When LQE was introduced, it stored index data using Apache Jena TDB. Reports were implemented using SPARQL queries. The architecture is shown below:

This architecture has several disadvantages for large indexes:

  • The TDB index must be local to the LQE server machine, which prevents addressing scale issues through clustering
  • Large Jena indexes must be almost entirely cached in memory for performance reasons, so that LQE servers require large amounts of RAM (as well as large Java heaps)
  • Jena does not have a sophisticated query optimization engine, so complex traceability reports could be slow.

One big limitation of the Jena architecture is how it deals with a workload involving both reading and writing. In the context of LQE, reads come from report execution, and writes come from indexing. If a query is running when a write request is processed, the updated data is temporarily stored in a journal file. Jena can combine the data in the main database with the updates in the journal to present a consistent view of the state of the database at the time the query started. The journal is merged into the main database once there are no reads pending.

There are some problems with this approach. First, the journal will continue to grow as long as there are queries running. And queries will be running if the reports are slow, or if the report workload is high (i.e. many users are running reports frequently). A busy LQE server may not be idle very often, which means that the journal can grow very large. Additionally, queries get slower as the journal grows, since Jena has to do more work to identify the correct dataset for a given report. This means there is a feedback loop where slow queries cause the journal to grow, which in turn causes the queries to be slower and then prevents the journal from being merged into the main database. This feedback loop can even be triggered by a single slow query.

Finally, it can take a long time to merge a large journal into the main database. While the merging is in progress, all read operations are blocked. This creates a queue of report requests waiting for the merge to complete. And once these reports start running, the cycle can start again.

Because of these disadvantages, Jena is being replaced with a relational database (see below). LQE continues to access application data via TRS feeds, but the results of indexing are stored on a relational database server. Report Builder executes reports by running SQL against the relational store.

This improves the scalability of the LQE solution in several ways.

  • Clustering becomes possible through standard database solutions like Oracle RAC
  • Database optimization engines are more sophisticated than Jena, allowing for improved query execution
  • Relational databases are designed for high data volumes, with many optimizations available to limit physical IO
  • Relational databases are much better at dealing with concurrent reading and writing. While locking is still needed, the locking usually happens at the row level. Lock escalation to the table level is not frequent, so one slow SQL query will not disrupt the entire server.
  • Since query processing shifts from the LQE server to the database server in this architecture, the LQE server requires less RAM. RAM freed up from LQE can be moved to the database server where it can be used more efficiently

It is also possible to deploy the two LQE architectures side-by-side, to reduce risk during the transition to the new architecture. A Report Builder can be configured to run both Jena and SQL queries, and even to compare the queries for correctness and performance.

Test results

The goal of these tests was to determine how much database memory should be allocated to the database caches, specifically:

  • The buffer cache on Oracle
  • The buffer pool on DB2

When a database executes a SQL statement, it will read table and index data from disk into these caches. Performance degrades if the database doesn't have enough of the data it needs in memory, since reading from disk is significantly slower than reading from memory. The amount of memory required depends on what the reports are doing, how big the index is, and how many reports are running concurrently. These tradeoffs are discussed below, but in order to estimate memory requirements, we used an LQE index of fixed size and executed a load test against the index. We then monitored I/O on the database server for a range of cache sizes. When caches are undersized, we would expect to see high physical I/O. Increasing the cache size should then reduce I/O, and we can determine the optimum cache size by charting I/O vs. cache size and looking for a point of diminishing returns.

§ **DATA SHOWN**:

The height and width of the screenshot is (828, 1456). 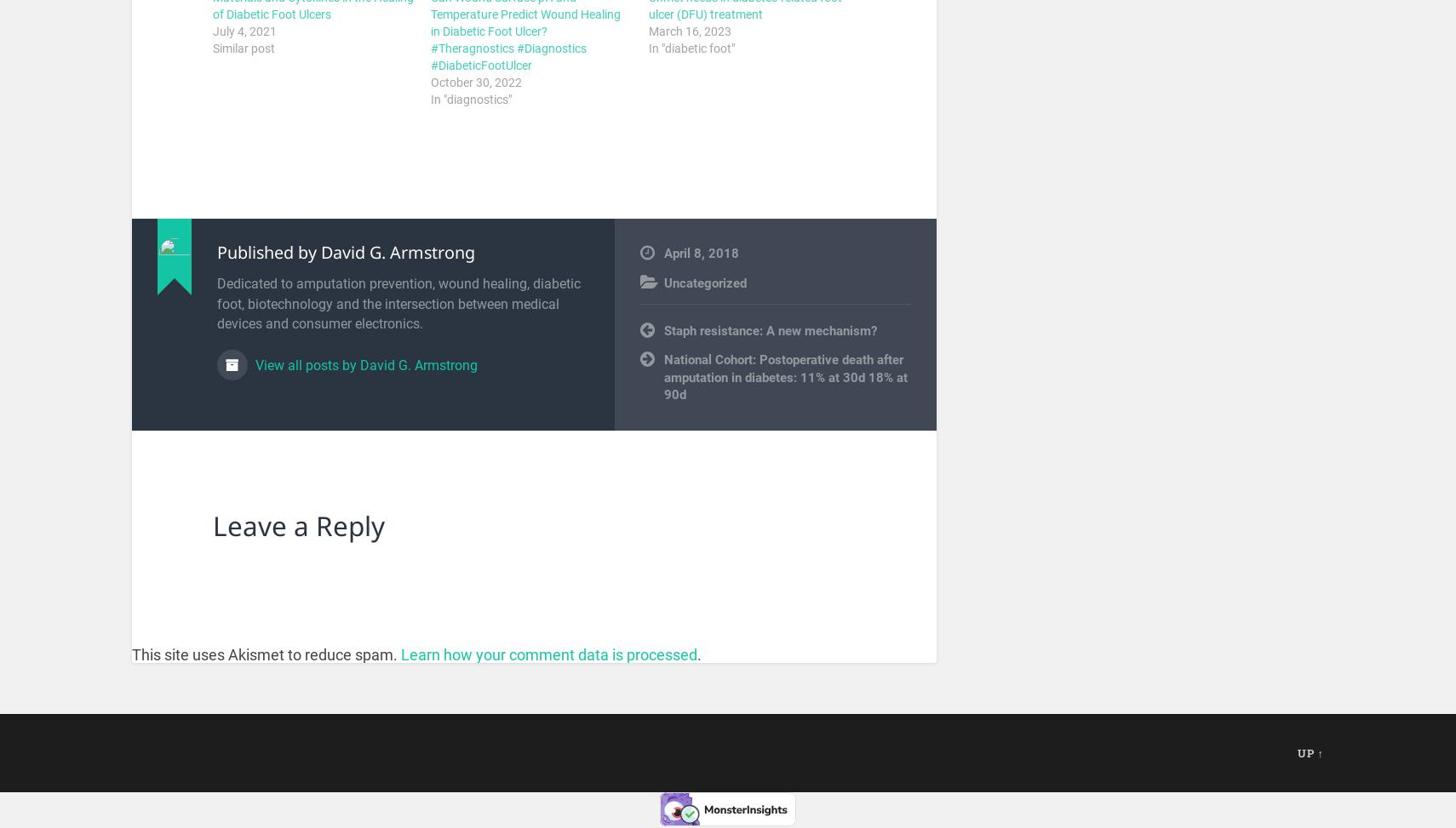 What do you see at coordinates (705, 282) in the screenshot?
I see `'Uncategorized'` at bounding box center [705, 282].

§ **TASKS AND EXERCISES**:
1. Print the passage of the LQE text starting at "This architecture has" and ending at "could be slow.".
2. In the LQE text, why can the Jena journal file grow very large on a busy LQE server?
3. Carry the LQE text forward from its final sentence by writing the next part.

§ **ANSWERS FOR THIS EXERCISE**:
1.
This architecture has several disadvantages for large indexes:

  • The TDB index must be local to the LQE server machine, which prevents addressing scale issues through clustering
  • Large Jena indexes must be almost entirely cached in memory for performance reasons, so that LQE servers require large amounts of RAM (as well as large Java heaps)
  • Jena does not have a sophisticated query optimization engine, so complex traceability reports could be slow.

2. The journal keeps growing as long as queries are running, and it is merged into the main database only once no reads are pending. A busy server running many or slow reports may rarely be idle, so the merge keeps getting put off.

3.
For Oracle, we monitored the read IO requests per second, using an AWR snapshot covering the period of the load test. When this number is high, Oracle is not finding data in the buffer cache and therefore making requests out to disk to read in the data.

On DB2, we monitored the disk utilization on the operating system. DB2 allows us to disable file system caching, so we don't have to worry about the Linux page cache influencing the I/O numbers. When the disk utilization is high, DB2 is not finding data in the buffer pool and therefore making requests out to disk.

Test results for Oracle

In these tests, we kept the total memory allocated to Oracle fixed at 96G, and then varied the size of the buffer cache (by setting the parameter DB_CACHE_SIZE). For each value of buffer cache, we then ran a 100 user reporting workload (with report caching disabled). We collected operating system metrics during the test, and also captured an AWR report during the peak load. We extracted the number of Read IO requests per second from the AWR report.

We disabled caching in report builder to have better control over when SQL statements execute. With report caching enabled, a request to generate a report may avoid executing a SQL statement, which reduces pressure on the buffer cache. With caching disabled, each request to generate a report runs a SQL statement. This results in a more predictable I/O load.

I/O as a function of buffer cache size is shown below. For this workload, a 24G buffer cache is optimal.

Other test details:

  • Disk size of LQE rs database: 698G
  • Total RAM on database server: 768G
  • Database CPU utilization: 25%
  • Disk busy (24G buffer cache): 12%

A 24G buffer cache is 3.4% of the disk size of the LQE rs test database. Since the amount of memory required to cache report data can be highly variable, we recommend starting a buffer cache of 10% of the total database size.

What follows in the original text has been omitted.